Assignment:
Copy, from the entries below, each line in which the string "Card" appears.

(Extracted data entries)
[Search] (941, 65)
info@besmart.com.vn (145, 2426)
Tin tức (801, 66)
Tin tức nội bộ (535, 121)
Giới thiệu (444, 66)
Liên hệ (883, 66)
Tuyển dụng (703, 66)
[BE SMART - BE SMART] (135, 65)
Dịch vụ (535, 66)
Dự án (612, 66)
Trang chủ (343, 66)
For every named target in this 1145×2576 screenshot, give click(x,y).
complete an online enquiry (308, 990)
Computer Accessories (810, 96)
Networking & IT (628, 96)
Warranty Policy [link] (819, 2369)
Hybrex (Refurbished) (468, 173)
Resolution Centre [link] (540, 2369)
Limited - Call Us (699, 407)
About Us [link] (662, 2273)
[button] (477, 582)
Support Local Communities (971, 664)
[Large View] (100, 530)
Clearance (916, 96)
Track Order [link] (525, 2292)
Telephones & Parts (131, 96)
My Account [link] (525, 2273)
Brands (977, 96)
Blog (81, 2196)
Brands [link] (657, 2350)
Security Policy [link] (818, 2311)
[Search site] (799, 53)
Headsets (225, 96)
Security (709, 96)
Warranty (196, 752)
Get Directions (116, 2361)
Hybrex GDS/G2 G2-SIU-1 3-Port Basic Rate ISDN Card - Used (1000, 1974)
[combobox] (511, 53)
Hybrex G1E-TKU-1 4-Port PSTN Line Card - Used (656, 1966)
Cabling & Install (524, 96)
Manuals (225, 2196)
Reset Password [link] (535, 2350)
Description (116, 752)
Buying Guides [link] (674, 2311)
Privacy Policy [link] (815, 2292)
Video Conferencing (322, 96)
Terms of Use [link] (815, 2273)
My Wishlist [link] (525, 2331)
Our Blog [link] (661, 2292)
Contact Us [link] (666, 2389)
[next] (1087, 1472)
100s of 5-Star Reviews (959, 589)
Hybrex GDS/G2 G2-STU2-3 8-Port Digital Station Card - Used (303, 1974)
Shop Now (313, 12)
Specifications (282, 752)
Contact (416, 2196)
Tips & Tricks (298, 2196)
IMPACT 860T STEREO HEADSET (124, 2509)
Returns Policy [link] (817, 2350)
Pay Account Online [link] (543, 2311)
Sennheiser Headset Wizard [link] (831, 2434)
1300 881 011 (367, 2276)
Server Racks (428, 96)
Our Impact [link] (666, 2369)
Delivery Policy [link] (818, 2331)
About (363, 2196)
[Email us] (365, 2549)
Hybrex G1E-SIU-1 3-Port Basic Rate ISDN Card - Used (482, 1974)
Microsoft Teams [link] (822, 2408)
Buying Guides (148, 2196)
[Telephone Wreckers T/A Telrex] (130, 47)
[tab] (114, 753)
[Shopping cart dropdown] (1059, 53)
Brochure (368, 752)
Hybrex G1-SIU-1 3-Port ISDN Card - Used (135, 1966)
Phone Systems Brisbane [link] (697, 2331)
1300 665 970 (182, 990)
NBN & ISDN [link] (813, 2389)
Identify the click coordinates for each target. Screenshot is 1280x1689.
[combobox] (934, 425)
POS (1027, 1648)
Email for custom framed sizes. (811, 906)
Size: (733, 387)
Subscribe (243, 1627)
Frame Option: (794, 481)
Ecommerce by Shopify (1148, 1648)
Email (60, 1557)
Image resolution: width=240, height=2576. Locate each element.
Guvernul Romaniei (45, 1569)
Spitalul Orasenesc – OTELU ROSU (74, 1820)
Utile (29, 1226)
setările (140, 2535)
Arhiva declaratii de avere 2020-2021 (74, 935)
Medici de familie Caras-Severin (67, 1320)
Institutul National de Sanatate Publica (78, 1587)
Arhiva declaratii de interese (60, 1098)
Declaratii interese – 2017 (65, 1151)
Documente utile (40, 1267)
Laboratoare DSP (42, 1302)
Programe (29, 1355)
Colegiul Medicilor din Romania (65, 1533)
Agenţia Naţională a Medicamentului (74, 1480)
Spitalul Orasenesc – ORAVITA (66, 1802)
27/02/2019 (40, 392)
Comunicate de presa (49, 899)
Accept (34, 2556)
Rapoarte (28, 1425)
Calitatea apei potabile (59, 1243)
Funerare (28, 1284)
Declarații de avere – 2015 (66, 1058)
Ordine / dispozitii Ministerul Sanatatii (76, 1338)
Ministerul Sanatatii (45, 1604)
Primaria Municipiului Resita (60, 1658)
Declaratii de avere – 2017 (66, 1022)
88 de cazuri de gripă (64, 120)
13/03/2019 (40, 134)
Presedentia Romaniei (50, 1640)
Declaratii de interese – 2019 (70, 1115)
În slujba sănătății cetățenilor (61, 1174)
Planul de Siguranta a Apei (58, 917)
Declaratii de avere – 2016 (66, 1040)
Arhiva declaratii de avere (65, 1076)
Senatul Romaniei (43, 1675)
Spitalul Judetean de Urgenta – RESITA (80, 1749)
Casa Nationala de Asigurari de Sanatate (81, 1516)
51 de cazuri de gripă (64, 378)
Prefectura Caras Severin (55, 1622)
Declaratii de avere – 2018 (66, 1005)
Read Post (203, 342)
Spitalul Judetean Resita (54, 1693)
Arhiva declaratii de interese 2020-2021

Output of the task:
Hybrex GDS/G2 G2-SIU-1 3-Port Basic Rate ISDN Card - Used (1000, 1974)
Hybrex G1E-TKU-1 4-Port PSTN Line Card - Used (656, 1966)
Hybrex GDS/G2 G2-STU2-3 8-Port Digital Station Card - Used (303, 1974)
Hybrex G1E-SIU-1 3-Port Basic Rate ISDN Card - Used (482, 1974)
Hybrex G1-SIU-1 3-Port ISDN Card - Used (135, 1966)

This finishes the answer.